Nigerian judicial body

The Federal Judicial Service Commission (FJSC) is an entity established by Section 153 (1) of the Constitution of Nigeria of 1999, as amended. Its primary responsibility is to advise the National Judicial Council (NJC) on nominations for key judicial appointments. These include positions like the Chief Justice of Nigeria, Justices of the Supreme Court, President of the Court of Appeal, among others. The FJSC is empowered to recommend the removal of judicial officers and exercises control over certain court personnel.

==History==
The Federal Judicial Service Commission (FJSC) is a constitutional body established to support the independence, integrity, and effective administration of the Federal Judiciary of Nigeria. As one of the fourteen(14) Federal Executive Bodies under Section 153(1) of the 1999 Constitution (as amended), it plays a crucial role in nominating judicial officers and managing judicial staff.

Its origins date to the 1979 Constitution, which created a Federal Judicial Service Commission chaired by the Chief Justice of Nigeria, with the President of the Federal Court of Appeal, the Attorney-General of the Federation, and other distinguished members. The earlier Federal Judicial Service Committee was dissolved in 1988 during military rule. Following the return to democracy in 1999, the present Commission was reconstituted to safeguard judicial independence and protect appointment and disciplinary processes.

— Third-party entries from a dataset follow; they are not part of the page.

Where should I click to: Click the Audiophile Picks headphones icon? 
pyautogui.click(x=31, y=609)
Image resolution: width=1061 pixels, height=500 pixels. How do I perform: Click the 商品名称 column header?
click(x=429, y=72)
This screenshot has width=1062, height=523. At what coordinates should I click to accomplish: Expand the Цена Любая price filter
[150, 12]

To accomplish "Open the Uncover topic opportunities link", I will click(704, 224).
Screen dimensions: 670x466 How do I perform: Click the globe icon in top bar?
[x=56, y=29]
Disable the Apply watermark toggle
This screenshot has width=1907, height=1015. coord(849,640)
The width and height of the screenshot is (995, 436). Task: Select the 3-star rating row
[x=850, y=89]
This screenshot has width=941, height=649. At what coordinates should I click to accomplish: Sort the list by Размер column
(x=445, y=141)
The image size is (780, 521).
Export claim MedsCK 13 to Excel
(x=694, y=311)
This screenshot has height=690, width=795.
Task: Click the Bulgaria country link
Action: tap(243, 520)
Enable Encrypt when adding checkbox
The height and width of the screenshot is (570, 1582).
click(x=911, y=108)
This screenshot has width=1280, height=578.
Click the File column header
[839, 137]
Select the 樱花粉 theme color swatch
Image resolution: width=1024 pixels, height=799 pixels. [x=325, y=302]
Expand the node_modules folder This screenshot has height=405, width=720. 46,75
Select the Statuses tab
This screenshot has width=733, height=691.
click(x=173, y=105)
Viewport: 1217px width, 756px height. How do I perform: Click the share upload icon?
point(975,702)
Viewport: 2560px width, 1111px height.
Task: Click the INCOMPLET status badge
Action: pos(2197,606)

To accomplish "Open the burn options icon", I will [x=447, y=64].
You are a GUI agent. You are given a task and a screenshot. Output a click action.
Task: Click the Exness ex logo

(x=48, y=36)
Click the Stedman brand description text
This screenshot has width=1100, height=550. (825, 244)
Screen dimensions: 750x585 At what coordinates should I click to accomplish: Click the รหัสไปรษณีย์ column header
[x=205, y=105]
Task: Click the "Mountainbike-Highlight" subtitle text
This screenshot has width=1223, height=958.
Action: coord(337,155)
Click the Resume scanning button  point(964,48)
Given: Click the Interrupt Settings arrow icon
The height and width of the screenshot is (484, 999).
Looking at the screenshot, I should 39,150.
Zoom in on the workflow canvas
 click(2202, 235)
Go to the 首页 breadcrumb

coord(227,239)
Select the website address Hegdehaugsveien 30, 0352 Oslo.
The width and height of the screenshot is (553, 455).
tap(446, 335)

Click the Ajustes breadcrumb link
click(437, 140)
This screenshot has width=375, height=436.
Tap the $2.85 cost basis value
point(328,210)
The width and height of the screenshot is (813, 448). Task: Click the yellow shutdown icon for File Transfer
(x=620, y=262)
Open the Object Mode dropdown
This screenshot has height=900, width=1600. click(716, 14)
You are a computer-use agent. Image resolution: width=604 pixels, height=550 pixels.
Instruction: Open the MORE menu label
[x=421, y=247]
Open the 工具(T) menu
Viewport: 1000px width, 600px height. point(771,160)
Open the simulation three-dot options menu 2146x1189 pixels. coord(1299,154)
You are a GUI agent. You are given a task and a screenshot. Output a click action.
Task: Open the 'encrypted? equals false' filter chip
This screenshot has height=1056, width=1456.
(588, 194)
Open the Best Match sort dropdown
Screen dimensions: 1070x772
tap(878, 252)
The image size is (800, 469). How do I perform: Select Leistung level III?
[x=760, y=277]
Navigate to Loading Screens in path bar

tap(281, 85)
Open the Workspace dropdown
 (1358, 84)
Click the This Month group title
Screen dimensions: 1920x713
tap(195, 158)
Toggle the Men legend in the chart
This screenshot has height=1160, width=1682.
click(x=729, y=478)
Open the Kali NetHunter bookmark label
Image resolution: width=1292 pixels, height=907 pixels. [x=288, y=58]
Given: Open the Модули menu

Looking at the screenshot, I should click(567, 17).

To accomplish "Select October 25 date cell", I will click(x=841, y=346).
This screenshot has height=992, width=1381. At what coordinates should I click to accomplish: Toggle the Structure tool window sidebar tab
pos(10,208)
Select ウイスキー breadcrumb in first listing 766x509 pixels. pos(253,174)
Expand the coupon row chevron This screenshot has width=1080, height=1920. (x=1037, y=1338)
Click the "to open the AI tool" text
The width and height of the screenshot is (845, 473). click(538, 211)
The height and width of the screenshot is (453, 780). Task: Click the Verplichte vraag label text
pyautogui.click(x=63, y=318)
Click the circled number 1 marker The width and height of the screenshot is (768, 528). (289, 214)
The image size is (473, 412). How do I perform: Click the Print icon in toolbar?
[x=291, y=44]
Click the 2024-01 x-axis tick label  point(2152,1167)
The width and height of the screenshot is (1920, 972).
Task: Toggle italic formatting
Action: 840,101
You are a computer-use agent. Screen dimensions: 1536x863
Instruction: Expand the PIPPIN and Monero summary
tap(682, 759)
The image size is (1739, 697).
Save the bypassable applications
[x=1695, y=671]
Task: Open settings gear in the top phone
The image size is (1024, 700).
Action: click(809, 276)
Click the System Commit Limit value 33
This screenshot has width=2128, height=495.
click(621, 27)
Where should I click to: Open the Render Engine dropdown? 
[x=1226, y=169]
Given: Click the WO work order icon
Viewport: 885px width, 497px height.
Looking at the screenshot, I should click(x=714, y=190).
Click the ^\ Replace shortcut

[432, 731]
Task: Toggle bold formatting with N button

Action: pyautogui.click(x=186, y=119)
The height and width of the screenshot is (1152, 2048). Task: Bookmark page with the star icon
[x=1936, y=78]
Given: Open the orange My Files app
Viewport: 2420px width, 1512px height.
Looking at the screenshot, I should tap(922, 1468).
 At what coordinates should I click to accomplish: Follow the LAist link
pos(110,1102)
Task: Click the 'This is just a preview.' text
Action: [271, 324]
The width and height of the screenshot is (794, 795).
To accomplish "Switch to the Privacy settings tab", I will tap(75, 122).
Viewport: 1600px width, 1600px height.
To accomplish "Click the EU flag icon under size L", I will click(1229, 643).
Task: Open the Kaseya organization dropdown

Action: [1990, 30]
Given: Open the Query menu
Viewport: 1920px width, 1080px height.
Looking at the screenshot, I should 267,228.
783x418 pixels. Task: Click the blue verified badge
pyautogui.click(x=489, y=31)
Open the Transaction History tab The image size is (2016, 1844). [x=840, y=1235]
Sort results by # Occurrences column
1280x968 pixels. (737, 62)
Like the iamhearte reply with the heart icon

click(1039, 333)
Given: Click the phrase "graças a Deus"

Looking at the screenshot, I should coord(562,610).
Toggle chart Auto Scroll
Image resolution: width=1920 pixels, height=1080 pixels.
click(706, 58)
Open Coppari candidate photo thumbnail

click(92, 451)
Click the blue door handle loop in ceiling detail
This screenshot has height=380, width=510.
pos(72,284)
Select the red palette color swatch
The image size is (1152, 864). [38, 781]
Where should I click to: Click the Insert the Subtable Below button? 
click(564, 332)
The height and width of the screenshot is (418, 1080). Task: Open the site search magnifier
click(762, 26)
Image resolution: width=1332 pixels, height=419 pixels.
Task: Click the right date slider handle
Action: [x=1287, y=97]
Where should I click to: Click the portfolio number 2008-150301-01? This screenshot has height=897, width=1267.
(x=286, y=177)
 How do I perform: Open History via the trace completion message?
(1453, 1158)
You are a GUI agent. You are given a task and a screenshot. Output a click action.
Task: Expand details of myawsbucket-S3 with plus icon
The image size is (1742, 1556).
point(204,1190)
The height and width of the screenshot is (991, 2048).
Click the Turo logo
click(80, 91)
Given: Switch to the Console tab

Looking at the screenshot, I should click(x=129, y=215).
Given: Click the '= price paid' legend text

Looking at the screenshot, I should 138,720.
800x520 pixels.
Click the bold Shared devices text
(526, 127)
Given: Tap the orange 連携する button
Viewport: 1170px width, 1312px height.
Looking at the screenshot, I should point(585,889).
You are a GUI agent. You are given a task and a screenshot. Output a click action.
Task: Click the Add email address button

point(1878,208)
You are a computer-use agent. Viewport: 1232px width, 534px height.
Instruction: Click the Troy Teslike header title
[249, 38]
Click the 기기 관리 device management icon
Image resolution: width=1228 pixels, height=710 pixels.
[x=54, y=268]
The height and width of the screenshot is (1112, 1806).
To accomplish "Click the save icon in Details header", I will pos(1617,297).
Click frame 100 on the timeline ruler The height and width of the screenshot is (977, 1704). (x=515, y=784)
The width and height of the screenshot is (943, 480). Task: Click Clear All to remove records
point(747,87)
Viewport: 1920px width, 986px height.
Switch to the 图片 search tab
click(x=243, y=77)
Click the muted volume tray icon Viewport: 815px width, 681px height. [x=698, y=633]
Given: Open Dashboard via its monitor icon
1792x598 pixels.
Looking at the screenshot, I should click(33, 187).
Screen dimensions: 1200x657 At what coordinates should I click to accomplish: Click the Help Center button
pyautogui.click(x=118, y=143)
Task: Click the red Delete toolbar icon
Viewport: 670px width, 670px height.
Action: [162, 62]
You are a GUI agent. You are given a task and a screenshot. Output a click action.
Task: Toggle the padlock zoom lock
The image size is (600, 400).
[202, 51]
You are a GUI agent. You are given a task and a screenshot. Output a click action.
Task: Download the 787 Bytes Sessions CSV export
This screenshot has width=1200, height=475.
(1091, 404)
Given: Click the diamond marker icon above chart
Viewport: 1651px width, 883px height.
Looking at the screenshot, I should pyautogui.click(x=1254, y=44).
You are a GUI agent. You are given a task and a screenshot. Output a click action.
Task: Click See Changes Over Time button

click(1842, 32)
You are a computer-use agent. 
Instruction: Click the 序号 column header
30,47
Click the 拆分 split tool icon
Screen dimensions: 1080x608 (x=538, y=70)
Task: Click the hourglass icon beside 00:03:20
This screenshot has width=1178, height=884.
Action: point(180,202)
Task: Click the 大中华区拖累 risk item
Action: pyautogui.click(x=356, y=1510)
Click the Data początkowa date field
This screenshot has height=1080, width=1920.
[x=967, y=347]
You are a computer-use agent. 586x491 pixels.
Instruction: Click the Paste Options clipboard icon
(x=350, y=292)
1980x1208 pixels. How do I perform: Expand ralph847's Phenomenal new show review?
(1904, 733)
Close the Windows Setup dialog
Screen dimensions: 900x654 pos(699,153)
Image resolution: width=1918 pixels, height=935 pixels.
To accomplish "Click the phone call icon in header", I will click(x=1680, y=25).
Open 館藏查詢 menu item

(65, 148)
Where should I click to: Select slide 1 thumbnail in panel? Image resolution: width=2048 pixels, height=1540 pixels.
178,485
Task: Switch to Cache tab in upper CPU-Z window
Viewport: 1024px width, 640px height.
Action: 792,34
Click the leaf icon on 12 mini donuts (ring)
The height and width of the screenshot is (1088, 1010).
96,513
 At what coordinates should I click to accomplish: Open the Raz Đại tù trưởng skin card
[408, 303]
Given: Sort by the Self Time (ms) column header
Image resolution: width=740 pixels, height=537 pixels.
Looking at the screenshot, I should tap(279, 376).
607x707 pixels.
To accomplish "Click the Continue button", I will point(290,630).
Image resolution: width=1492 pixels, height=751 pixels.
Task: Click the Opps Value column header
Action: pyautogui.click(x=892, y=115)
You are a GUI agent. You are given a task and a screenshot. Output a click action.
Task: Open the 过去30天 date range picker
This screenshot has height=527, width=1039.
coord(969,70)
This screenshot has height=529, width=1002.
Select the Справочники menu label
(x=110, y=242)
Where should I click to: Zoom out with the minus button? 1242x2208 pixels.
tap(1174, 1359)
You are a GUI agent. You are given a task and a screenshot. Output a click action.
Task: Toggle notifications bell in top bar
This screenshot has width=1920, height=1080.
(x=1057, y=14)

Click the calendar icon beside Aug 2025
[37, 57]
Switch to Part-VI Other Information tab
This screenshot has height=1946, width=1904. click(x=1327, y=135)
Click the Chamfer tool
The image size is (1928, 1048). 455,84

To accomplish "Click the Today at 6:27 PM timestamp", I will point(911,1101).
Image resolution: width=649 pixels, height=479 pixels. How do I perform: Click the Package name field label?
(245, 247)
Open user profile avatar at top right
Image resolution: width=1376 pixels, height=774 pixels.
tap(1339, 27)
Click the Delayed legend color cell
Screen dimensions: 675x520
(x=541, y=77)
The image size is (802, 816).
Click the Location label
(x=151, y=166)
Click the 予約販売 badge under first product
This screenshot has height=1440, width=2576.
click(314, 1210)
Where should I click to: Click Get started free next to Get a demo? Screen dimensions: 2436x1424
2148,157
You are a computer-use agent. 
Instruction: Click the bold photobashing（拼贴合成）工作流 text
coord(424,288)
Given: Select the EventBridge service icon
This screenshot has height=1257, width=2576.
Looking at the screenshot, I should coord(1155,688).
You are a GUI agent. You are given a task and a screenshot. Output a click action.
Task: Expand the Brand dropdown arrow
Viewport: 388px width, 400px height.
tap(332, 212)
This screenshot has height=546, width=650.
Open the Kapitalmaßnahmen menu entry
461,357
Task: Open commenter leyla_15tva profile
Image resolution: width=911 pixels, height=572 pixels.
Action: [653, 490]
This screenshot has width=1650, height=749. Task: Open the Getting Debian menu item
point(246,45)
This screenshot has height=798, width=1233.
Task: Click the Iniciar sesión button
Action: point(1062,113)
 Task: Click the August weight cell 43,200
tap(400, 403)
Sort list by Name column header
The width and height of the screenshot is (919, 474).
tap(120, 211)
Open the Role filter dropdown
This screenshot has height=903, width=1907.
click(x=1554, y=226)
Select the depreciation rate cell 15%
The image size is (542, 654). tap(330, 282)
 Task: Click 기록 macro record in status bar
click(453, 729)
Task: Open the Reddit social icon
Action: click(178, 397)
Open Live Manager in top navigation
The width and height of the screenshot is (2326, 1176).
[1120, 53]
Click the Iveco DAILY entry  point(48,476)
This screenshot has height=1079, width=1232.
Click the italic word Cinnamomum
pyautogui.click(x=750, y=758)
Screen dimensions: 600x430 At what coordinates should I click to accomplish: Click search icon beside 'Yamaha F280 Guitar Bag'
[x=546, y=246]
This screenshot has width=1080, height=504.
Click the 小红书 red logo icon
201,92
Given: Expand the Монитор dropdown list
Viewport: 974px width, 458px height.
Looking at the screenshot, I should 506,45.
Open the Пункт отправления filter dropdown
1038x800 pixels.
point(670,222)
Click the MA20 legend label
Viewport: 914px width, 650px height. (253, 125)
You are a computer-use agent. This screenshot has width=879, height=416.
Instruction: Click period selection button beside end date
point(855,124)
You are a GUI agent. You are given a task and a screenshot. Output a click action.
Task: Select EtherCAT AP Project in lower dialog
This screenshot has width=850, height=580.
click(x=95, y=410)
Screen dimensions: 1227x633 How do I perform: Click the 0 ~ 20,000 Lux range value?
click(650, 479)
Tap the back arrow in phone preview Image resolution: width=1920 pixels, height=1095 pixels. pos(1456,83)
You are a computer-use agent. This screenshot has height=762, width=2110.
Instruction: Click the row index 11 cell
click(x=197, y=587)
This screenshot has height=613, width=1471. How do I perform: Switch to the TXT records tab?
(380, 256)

Its headquarters is located within the Supreme Court Complex, Three Arms Zone, Abuja. The Commission also operates Examination Centres in Lekki, Lagos and GRA, Port Harcourt, Rivers State.

==Composition==
As prescribed under Paragraph 12, Part I of the Third Schedule to the Constitution, the Commission is composed of:

1 The Chief Justice of Nigeria — who shall be the Chairman

2 The President of the Court of Appeal

3 The Attorney-General of the Federation

4 The Chief Judge of the Federal High Court

5 The President of the National Industrial Court

6 Two legal practitioners (qualified for not less than 15 years), from a list recommended by the Nigerian Bar Association

7 Two other persons, not being legal practitioners, who in the opinion of the President, are of unquestionable integrity

==Functions==
The FJSC is primarily tasked with advising the NJC on judicial appointments and recommending the discipline or removal of judicial officers. It holds the authority to manage personnel in specific courts and is empowered to perform various functions conferred by law. Ancillary tasks include organizing training programs, publishing judicial materials, maintaining a website, collaborating with judicial bodies, and contributing to the promotion of the rule of law and judicial reforms.